To win, it requires strategy, shrewdness and luck, but also a certain amount of greed and ruthlessne­ss. Which is how the game itself came to be, as is detailed in the “American Experience” documentar­y “Ruthless: Monopoly’s Secret History.”

Premiering Monday, Feb. 20, on PBS (check local listings), the hourlong film separates fact from myth as it explores the real story of how the game was invented and evolved into what we know today.

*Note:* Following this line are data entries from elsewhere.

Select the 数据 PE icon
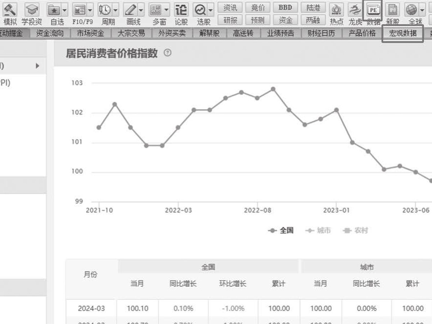Screen dimensions: 432x324 (x=373, y=10)
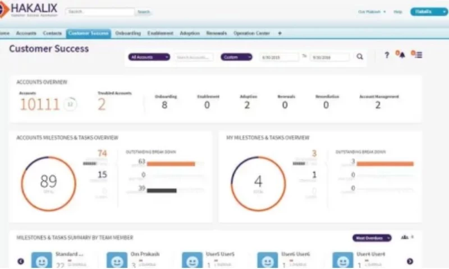This screenshot has width=449, height=269.
Task: Open the task list icon with badge
Action: click(417, 54)
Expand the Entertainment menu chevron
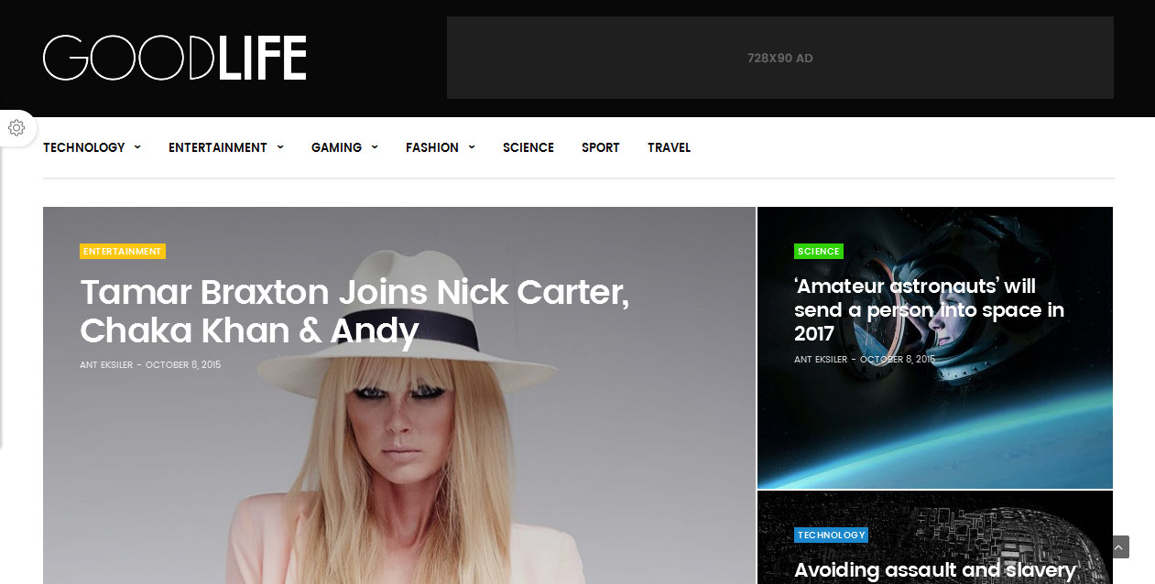The height and width of the screenshot is (584, 1155). coord(280,147)
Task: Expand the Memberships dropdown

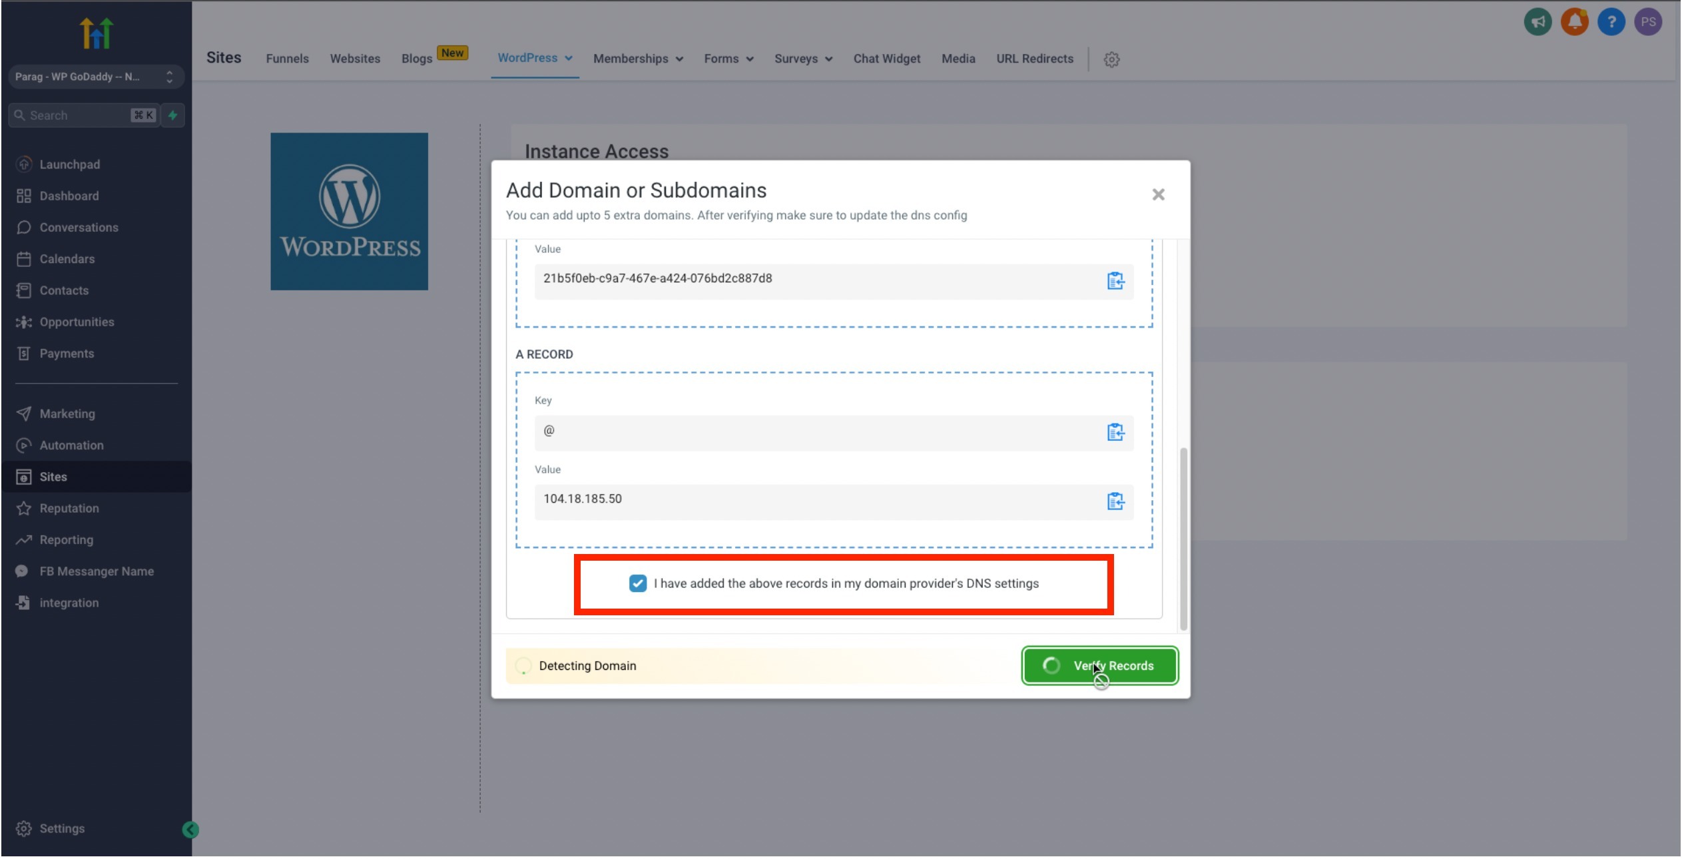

The mythologiz­ed version reads like something out of the American dream: Amateur inventor Charles Darrow came up with a great idea for a board game during the Great Depression, sold it to department stores and eventually Parker Bros. and made millions. A true rags-toriches story.

The real tale is complicate­d and convoluted but goes something like this: In 1904, a formidable woman named Lizzie Magie invented something called the Landlord’s Game, with rules very similar to today’s Monopoly. It then evolved over the years to become something of a folk game – with the rules and gameplay altered by those who played it.

One version was discovered by Darrow, who was introduced to it by a neighbor. He then claimed inventorsh­ip, made his own changes and pedaled it to department stores, where it became a big hit and drew the attention of Parker Bros. And the rest, as they say, is history.

The story got new life during the energy crisis of the early 1970s, when a San Francisco

State University economics professor named Ralph Anspach, fed up with the monopoly of OPEC, invented a trust-busting game called Anti-monopoly and was subsequent­ly sued by General Mills, which owned Parker Bros. And it is around this classic David-versus-goliath tale that the documentar­y revolves.

“In some ways I think he is a little bit of a hero,” says Stephen Ives, who wrote and directed the film, “because not everybody is going to do what he did when you get a scary letter from the lawyers at a multinatio­nal corporatio­n . ... It was an incredible crusade that he went on and because of it, we uncovered one of the great corporate scandals and interestin­g twists and turns of the story that otherwise we wouldn’t have known anything about.”